If you're feeling glum about the state of the world today, just watch basic cable. There, you'll stumble across a number of current shows set in past decades –- or reruns from a few decades ago –- and you'll be reminded that things weren't any better back then.

This past week saw the Season 1 finale (and perhaps the series finale) of "Halt and Catch Fire," the AMC drama about '80s techies trying to build a then-revolutionary new portable computer. Unlike many of the other period shows built on the "Mad Men" model, this one doesn't make the past look sexy; the clothes and décor are as tacky as they should for a series set in 1983, and the cutting-edge gadgetry all looks clunky and slow to today's eyes. (The computer the characters are trying to build is considered lightweight at 15 pounds.) The season built toward the unveiling in the penultimate episode of the machine, dubbed the Giant, at a tech trade show, only (spoiler alert!) to have their victory made hollow by their competitors. One rival company brought out an inferior but less costly knockoff of the Giant. The other was Apple, introducing the Macintosh, which made the IBM-compatible Giant look instantly obsolete. The last episode, anticlimactically, made the victory seem especially inconsequential, though two of the four leads did decamp for a new company that seemed to look toward the online future of computing. The message: Following your dreams can come at great personal cost and mean only meager rewards and being relegated to a historical footnote.

(It's worth noting that the plot arc of "Halt and Catch Fire" mirrored that of HBO's recent "Silicon Valley." But that show, set in the present, was able to play its characters' anxiety and paranoia for cringe comedy.)

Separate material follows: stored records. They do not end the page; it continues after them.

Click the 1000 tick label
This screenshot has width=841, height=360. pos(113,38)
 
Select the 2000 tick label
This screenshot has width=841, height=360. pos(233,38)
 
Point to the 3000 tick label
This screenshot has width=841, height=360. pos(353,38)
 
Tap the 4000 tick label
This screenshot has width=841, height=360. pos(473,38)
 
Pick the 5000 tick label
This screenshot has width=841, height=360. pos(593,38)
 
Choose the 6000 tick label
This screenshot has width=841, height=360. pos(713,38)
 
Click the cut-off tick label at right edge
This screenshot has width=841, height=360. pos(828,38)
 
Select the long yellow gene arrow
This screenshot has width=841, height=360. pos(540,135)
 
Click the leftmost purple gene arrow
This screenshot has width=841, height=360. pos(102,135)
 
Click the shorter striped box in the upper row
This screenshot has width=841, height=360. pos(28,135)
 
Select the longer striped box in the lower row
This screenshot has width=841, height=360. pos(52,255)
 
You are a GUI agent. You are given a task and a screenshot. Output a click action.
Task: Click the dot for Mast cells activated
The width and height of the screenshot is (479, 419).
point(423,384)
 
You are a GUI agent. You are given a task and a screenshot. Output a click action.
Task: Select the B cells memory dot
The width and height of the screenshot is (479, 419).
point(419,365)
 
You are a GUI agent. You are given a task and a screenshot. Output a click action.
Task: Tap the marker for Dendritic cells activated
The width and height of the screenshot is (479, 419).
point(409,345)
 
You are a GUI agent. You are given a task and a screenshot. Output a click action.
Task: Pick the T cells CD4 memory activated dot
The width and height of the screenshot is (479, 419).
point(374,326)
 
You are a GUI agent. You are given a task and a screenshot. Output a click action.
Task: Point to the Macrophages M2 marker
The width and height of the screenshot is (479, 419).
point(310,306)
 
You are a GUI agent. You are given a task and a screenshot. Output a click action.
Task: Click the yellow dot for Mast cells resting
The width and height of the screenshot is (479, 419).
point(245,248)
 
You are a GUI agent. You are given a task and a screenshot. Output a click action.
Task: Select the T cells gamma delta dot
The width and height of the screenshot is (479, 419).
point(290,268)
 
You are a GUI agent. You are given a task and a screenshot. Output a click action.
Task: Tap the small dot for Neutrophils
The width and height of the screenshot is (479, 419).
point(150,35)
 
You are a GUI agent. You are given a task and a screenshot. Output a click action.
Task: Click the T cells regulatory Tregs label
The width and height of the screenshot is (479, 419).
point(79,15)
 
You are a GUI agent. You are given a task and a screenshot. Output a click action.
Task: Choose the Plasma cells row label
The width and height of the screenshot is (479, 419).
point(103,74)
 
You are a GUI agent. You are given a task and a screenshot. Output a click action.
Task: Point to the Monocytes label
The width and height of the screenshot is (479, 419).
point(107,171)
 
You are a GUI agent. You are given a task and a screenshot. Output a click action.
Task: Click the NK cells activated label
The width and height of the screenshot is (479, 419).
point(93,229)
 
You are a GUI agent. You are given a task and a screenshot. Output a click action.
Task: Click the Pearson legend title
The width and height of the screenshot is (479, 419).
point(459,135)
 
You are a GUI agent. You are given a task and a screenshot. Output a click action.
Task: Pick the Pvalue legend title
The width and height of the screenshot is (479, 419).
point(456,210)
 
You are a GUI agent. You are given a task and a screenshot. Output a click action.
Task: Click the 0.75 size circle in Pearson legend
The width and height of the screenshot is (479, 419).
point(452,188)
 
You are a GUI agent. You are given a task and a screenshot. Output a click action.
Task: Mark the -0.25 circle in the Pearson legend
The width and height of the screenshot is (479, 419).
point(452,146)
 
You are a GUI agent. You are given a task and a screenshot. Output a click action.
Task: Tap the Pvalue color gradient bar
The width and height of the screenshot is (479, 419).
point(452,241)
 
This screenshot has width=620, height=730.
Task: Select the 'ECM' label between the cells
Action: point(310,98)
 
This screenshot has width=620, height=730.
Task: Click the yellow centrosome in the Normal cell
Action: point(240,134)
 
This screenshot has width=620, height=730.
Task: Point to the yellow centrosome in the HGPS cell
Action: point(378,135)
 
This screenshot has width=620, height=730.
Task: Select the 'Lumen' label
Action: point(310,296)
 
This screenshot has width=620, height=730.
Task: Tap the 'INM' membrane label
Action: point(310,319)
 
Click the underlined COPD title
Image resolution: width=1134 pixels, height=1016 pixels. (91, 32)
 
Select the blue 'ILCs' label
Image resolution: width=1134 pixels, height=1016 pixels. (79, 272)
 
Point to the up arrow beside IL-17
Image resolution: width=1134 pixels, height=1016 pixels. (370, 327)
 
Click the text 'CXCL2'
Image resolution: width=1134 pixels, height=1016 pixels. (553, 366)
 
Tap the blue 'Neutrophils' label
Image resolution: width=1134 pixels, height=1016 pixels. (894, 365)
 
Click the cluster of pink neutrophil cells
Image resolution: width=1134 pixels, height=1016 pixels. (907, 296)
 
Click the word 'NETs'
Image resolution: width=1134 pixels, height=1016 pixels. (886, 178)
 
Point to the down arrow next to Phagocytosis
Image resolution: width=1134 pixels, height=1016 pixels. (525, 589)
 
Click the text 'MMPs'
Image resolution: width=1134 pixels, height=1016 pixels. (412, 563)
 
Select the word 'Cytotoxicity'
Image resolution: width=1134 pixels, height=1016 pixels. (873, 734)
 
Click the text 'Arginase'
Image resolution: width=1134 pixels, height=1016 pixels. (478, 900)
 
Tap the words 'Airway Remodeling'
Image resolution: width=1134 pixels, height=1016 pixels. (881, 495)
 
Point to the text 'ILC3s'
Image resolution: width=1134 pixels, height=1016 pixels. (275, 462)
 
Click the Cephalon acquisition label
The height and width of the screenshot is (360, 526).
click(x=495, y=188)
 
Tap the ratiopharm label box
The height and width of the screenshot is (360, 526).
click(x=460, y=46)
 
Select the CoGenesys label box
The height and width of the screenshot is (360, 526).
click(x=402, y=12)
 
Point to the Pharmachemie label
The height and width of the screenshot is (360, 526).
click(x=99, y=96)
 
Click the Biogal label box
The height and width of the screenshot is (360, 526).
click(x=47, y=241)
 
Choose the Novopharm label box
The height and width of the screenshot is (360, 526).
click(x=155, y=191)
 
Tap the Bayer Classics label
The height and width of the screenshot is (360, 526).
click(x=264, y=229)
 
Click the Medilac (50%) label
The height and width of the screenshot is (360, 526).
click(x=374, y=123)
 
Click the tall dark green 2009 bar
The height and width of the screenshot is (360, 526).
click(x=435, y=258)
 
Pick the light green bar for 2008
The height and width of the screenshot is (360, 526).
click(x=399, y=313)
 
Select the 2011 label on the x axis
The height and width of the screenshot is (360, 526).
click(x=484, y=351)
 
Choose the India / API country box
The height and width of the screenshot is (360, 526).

Rival teams of engineers racing to complete a secret project are also the subject of "Manhattan," the new drama series on WGN America. Here, it's the Manhattan Project, the secret gathering of scientists in Los Alamos, N.M. to build the first atomic bomb, with the engineers racing against Nazis, the mounting death toll of World War II, and each other (the Manhattan scientists are split into two teams working on different designs for the bomb). The scientists have their spouses and families with them, but they're unable to disclose to their loved ones even the slightest detail of what they're building. The 1940s clothes and cars are sleeker and more stylish than those of "Halt," but the techies on both shows undergo similar sacrifices, ruining their personal lives, their fortunes, and even their mental health to build something whose historical impact they can't truly grasp. (One gadget barely works; the other works all too well.) Looking back from today's perspective, viewers of both shows might wonder whether all the efforts were really worth all the bother.

Smart people ruining their own lives in the name of science –- that could also describe Showtime's "Masters of Sex," now in the midst of its second season. The show, about pioneering 1950s sex researchers William Masters (Michael Sheen) and Virginia Johnson (Lizzy Caplan), hews closely to the "Mad Men" model, with sexy period trappings underscoring the fact that gender roles back then were horribly confining, especially if you were a woman or (like Beau Bridges' unfortunate character, Barton) a gay man. Bill and Gini operate under the idealistic notion that sexuality is something that science can quantify, explain, and perhaps even control. It's a notion that allows Bill and Gini to rationalize their own illicit affair, or Barton to think that electroshock therapy can turn him straight. Today, we may know more about the mechanics of sex (thanks in part to M & J) but we're no smarter about sex or any more capable of approaching sex with any objectivity. As if that weren't enough, the new season also seems poised (based on the touchy relationship between Bill's wife Libby and the couple's nanny, Coral) to address the dawning Civil Rights movement and America's thorny history of race relations. As problematic as that continues to be, it's certainly light-years better than it was in the segregated 1950s.

Even the early 1990s don't look so rosy, based on the newly-aired reruns of "Blossom," a recent addition to the nightly line-up on the family-oriented Hub channel. Maybe (like me) you were too old to have watched the sitcom when it was new (1990-95), or maybe you remember the show as a simple romp about the antics of a spirited teen girl (Mayim Bialik) and her hunky but dimwitted big brother (Joey Lawrence). Judging by the episodes that have aired on Hub, however, the show was a lot darker than that, what with all the divorced parents, the recovering-addict eldest brother (Michael Stoyanov), and the protagonist herself frequently getting into trouble for acting out the growing pains of a normal teenage girl. One episode ends with her dad, Nick (Ted Wass), acknowledging that Blossom won't be able to have a normal adolescence without lying to him about certain things. In another, Blossom tells a lie to get out of going to the big dance with the nerd who asked her; then she feels guilty and confesses, only to have the geek reject her for having treated him shabbily in the first place. (Blossom's fear of being branded a nerd for life if she dates the guy is pretty funny, given the way Bialik became a poster girl for geeks, based on both her real-life career as a scholar and her current stardom on "The Big Bang Theory.") Nick consoles his daughter by telling her that guilt and recriminations are signs that she's a good person. "Really good people are miserable all the time," he tells her. Now, that's bleak.

So cheer up, couch potatoes. Things may be grim now, but the cable slate reminds us that the good old days were no better.